● Task statement:
Start the copy at the line holding "The height and" and continue it exactly through the last line of the entries, leaving out pictures and anything else.

● Material provided:

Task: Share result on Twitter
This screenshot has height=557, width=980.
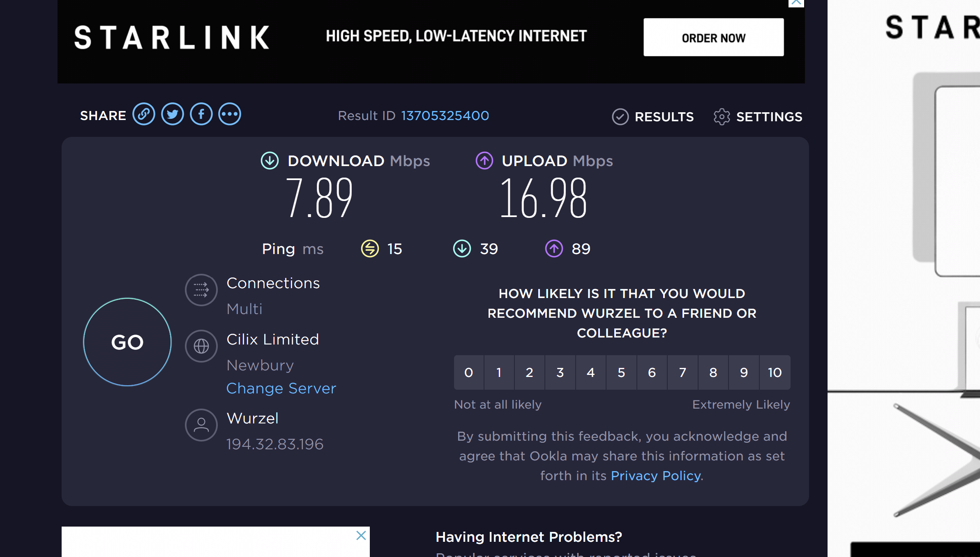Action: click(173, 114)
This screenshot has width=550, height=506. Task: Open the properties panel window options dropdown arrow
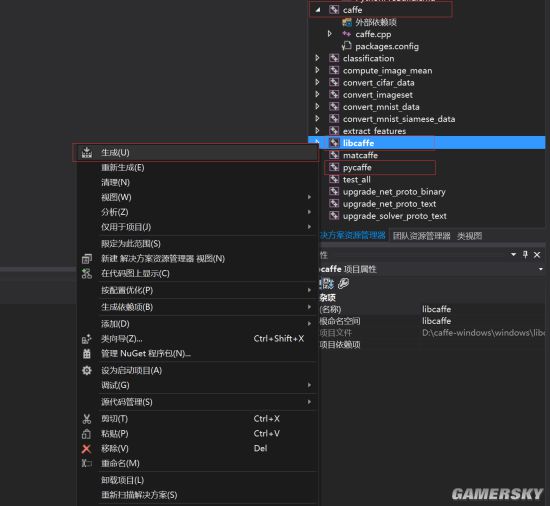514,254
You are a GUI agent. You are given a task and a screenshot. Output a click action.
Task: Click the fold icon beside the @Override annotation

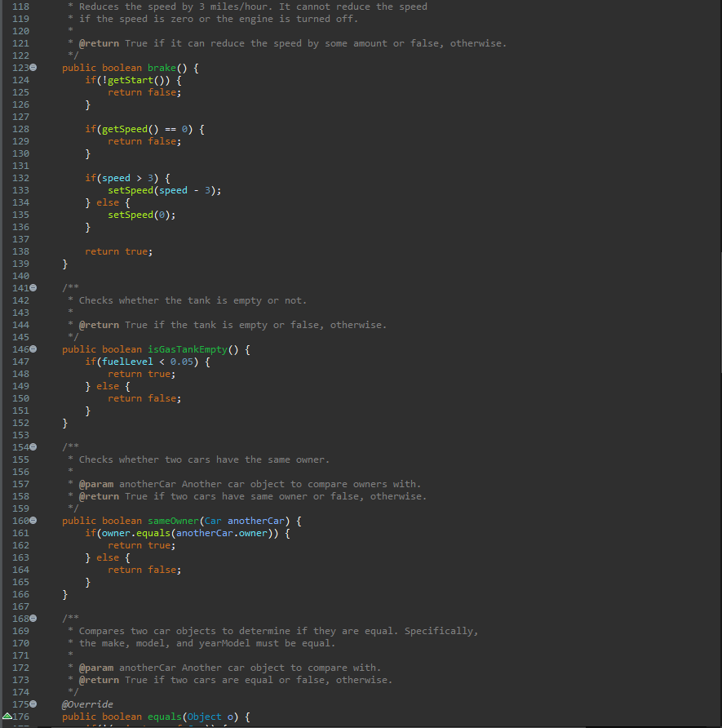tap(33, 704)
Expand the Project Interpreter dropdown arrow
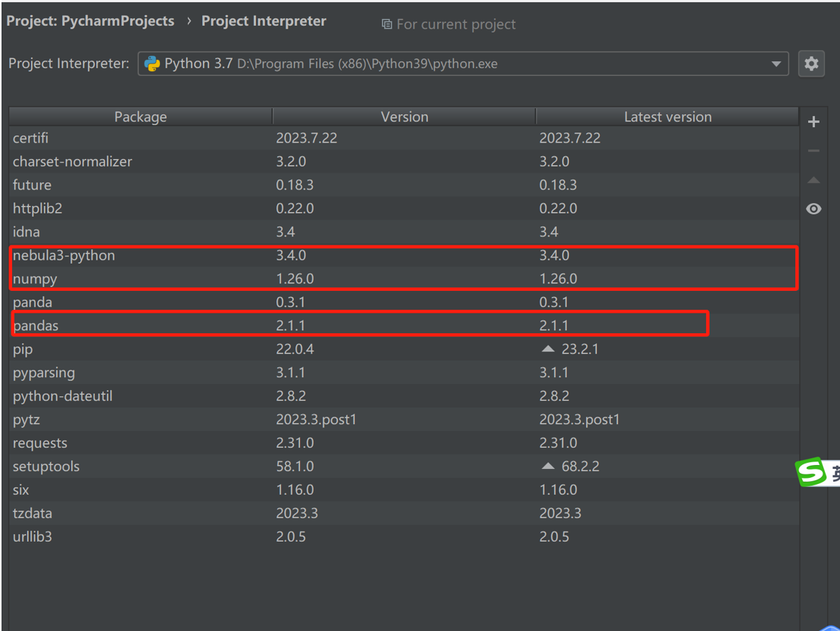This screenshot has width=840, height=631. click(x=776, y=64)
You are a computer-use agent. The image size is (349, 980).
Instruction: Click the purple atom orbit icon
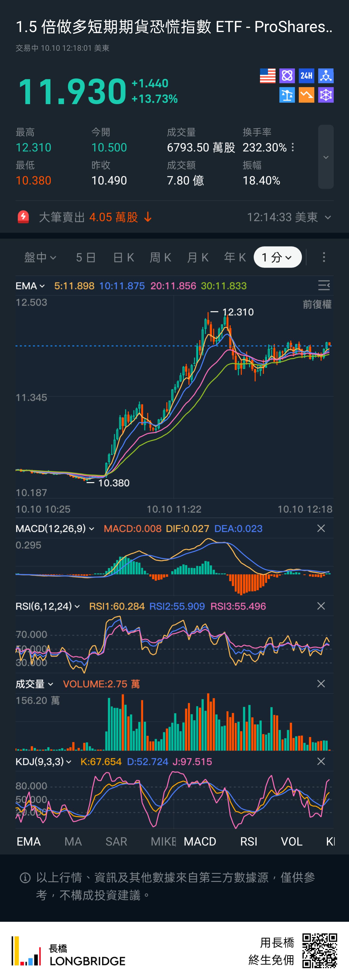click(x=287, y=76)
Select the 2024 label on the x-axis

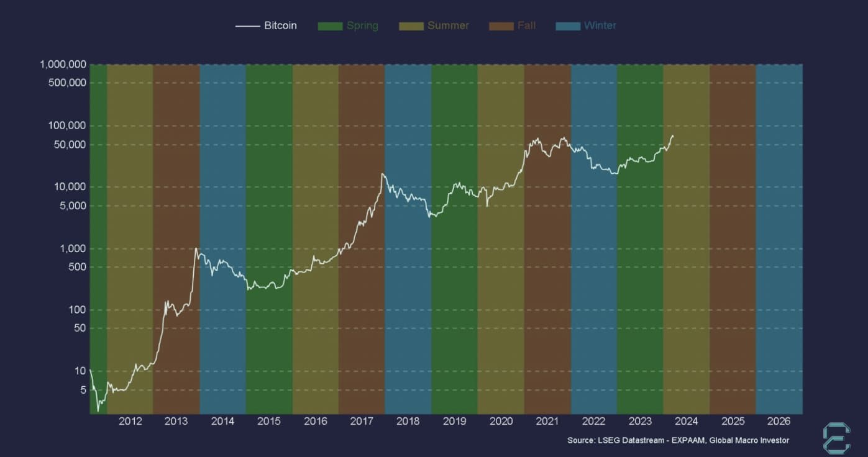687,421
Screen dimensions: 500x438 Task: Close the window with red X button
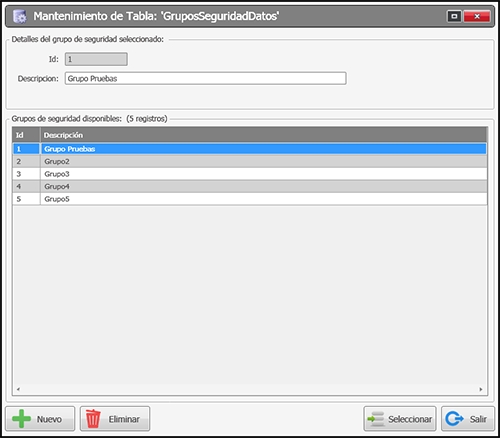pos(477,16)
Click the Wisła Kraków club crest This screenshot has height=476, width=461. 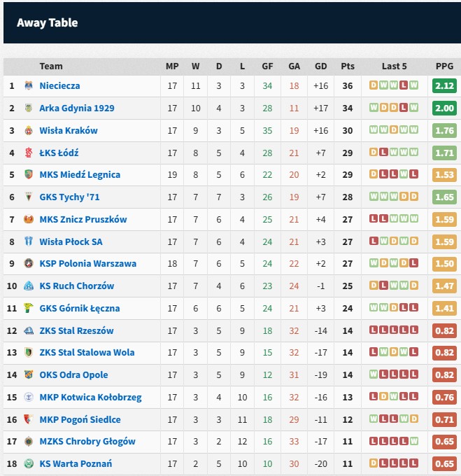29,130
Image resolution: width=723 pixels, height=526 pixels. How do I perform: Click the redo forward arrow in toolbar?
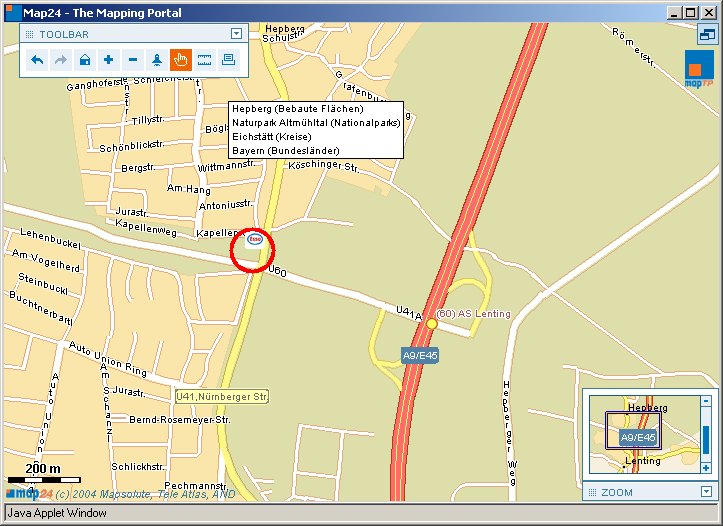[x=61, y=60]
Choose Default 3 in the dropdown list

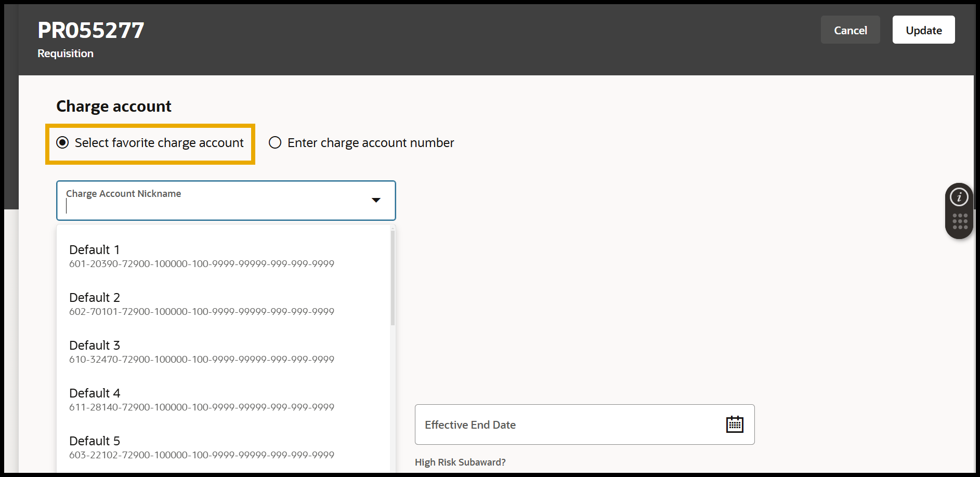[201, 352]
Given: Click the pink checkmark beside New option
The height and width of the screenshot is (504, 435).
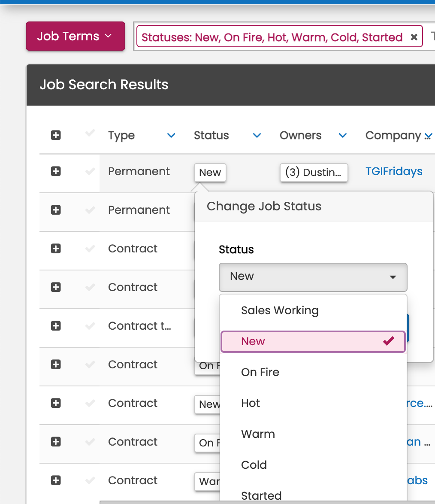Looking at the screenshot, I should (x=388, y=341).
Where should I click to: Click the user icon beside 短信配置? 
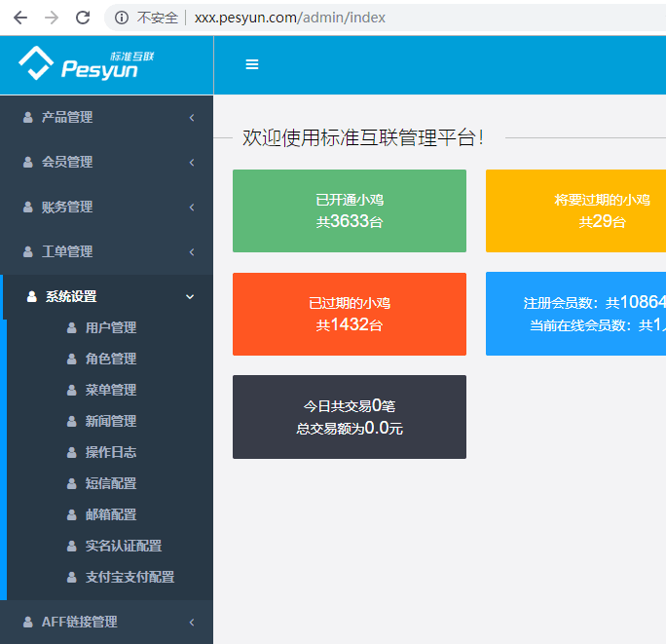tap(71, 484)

● Answer to this task:
The height and width of the screenshot is (504, 435).
Looking at the screenshot, I should (x=388, y=341).
Where should I click to: Click the user icon beside 短信配置? 
tap(71, 484)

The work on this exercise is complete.